▶ _What this task involves_: An exact copy of all the data is required, with pictures left out.

▶ _Data items_:
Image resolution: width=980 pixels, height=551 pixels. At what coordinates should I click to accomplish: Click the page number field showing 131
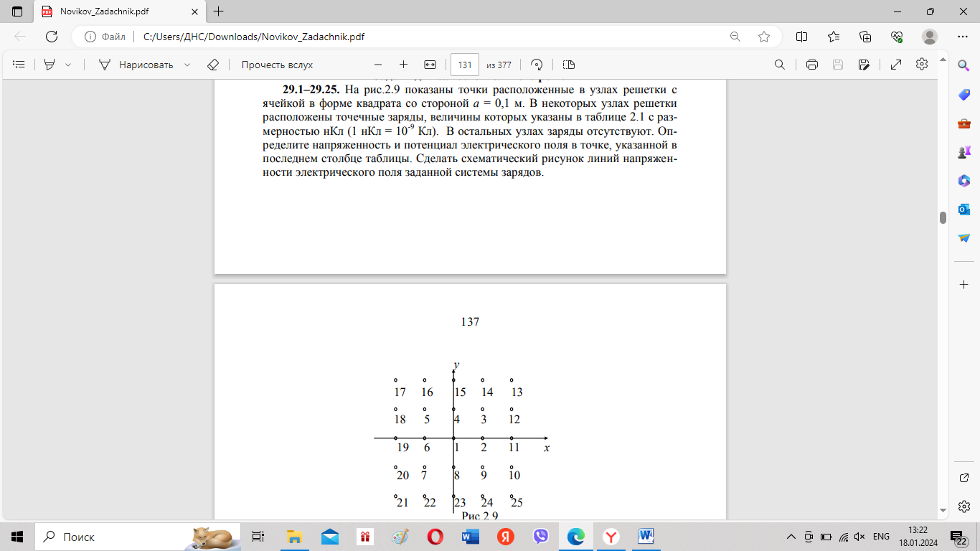point(464,65)
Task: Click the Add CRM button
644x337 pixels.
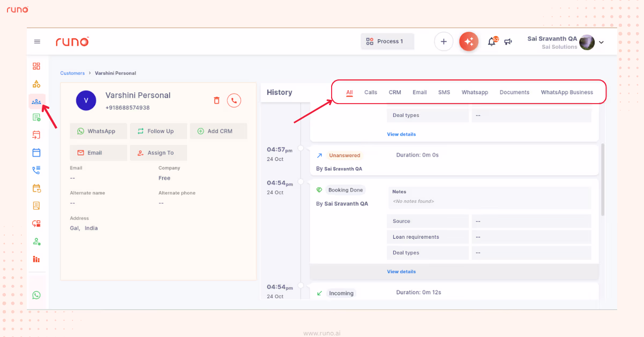Action: [218, 131]
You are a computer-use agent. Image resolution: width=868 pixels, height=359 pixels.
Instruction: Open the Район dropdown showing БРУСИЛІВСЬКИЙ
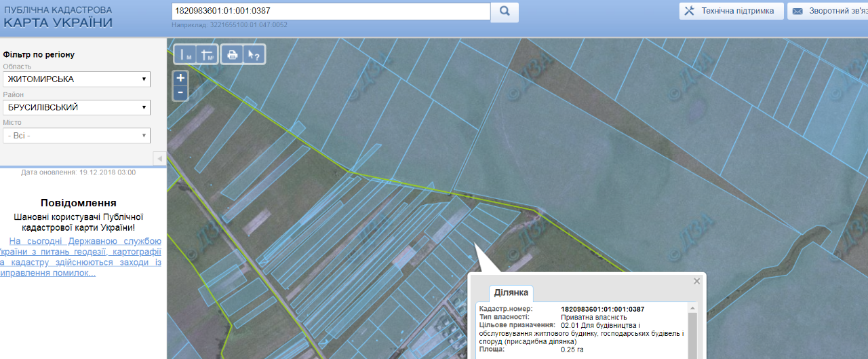point(76,107)
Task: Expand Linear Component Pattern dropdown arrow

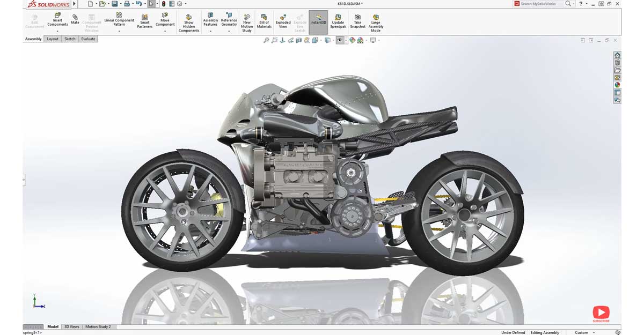Action: tap(119, 31)
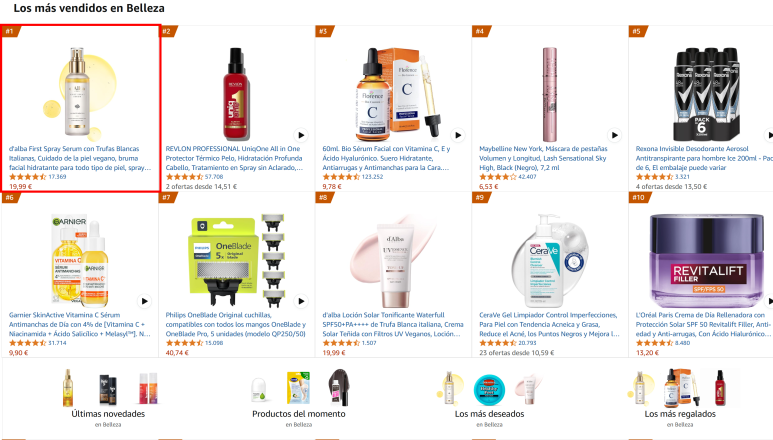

▶ _Exercise response_:
Image resolution: width=980 pixels, height=551 pixels. At what coordinates should I click to accomplish: Click the page number field showing 131
point(464,65)
Task: Click the Add CRM button
644x337 pixels.
Action: [218, 131]
You are a computer-use agent. Image resolution: width=868 pixels, height=359 pixels.
Instruction: Open the Район dropdown showing БРУСИЛІВСЬКИЙ
point(76,107)
Task: Expand Linear Component Pattern dropdown arrow

Action: tap(119, 31)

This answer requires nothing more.